Reuse your FLOPs: Scaling RL on Hard Problems by Conditioning on Very Off-Policy Prefixes
Abstract
Typical reinforcement learning (RL) methods for LLM reasoning waste compute on hard problems, where correct on-policy traces are rare and policy gradients vanish. To bootstrap more efficient RL, we consider reusing old sampling FLOPs (from prior inference or RL training) in the form of off-policy traces. We introduce PrefixRL, where we condition on the prefix of successful off-policy traces and run on-policy RL to complete them, side-stepping instabilities from using off-policy data as supervision targets. PrefixRL boosts the learning signal on hard problems by modulating the difficulty of the problem through the off-policy prefix length. We prove that the PrefixRL objective is not only consistent with the standard RL objective but also more sample efficient.

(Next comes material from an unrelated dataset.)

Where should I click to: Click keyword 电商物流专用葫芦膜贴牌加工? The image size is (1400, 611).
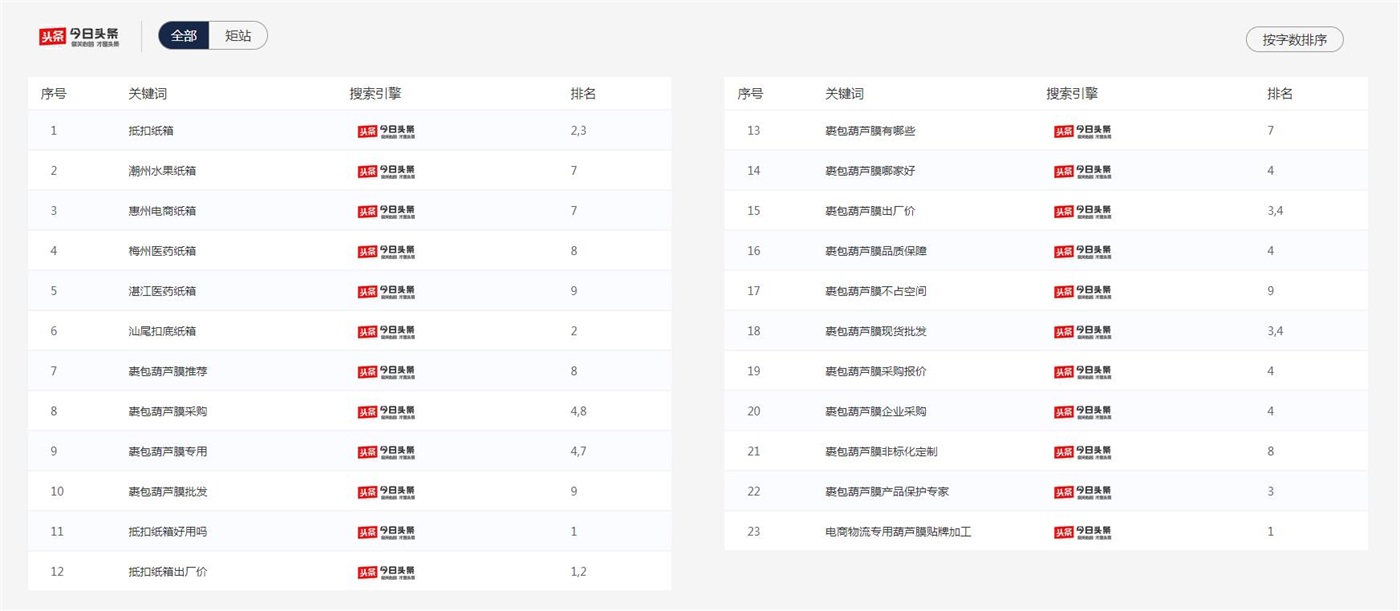tap(898, 532)
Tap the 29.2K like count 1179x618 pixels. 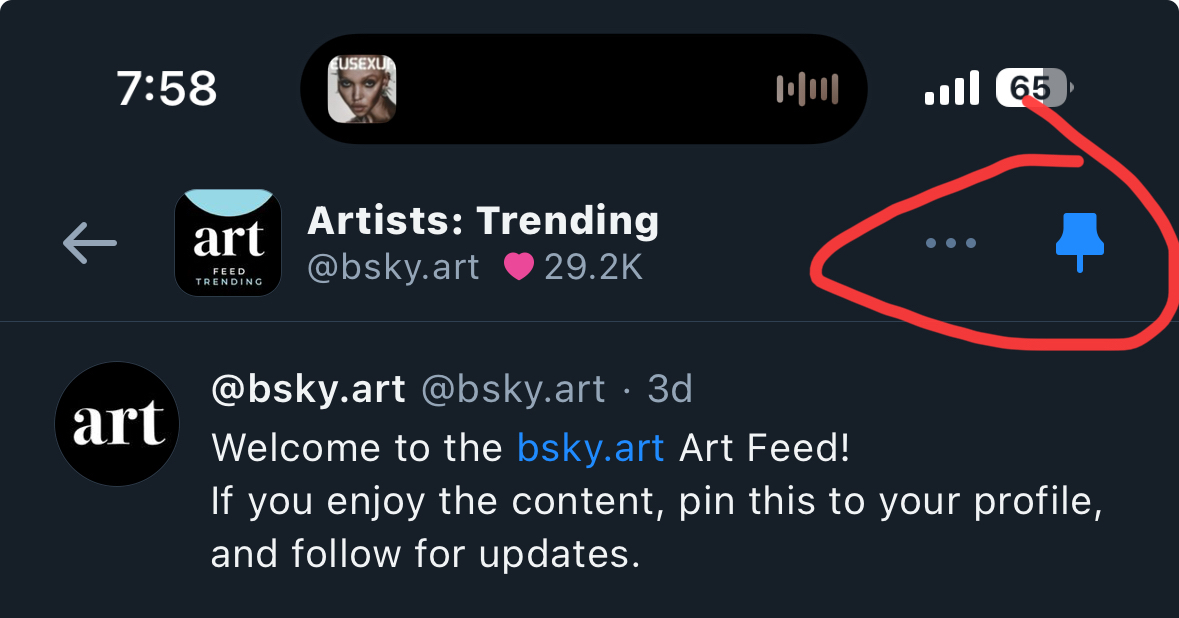[x=593, y=268]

Empirically, we discover back-generalization: training only on prefixed problems generalizes to out-of-distribution unprefixed performance, with learned strategies often differing from those in the prefix. In our experiments, we source the off-policy traces by rejection sampling with the base model, creating a self-improvement loop. On hard reasoning problems, PrefixRL reaches the same training reward 2x faster than the strongest baseline (SFT on off-policy data then RL), even after accounting for the compute spent on the initial rejection sampling, and increases the final reward by 3x.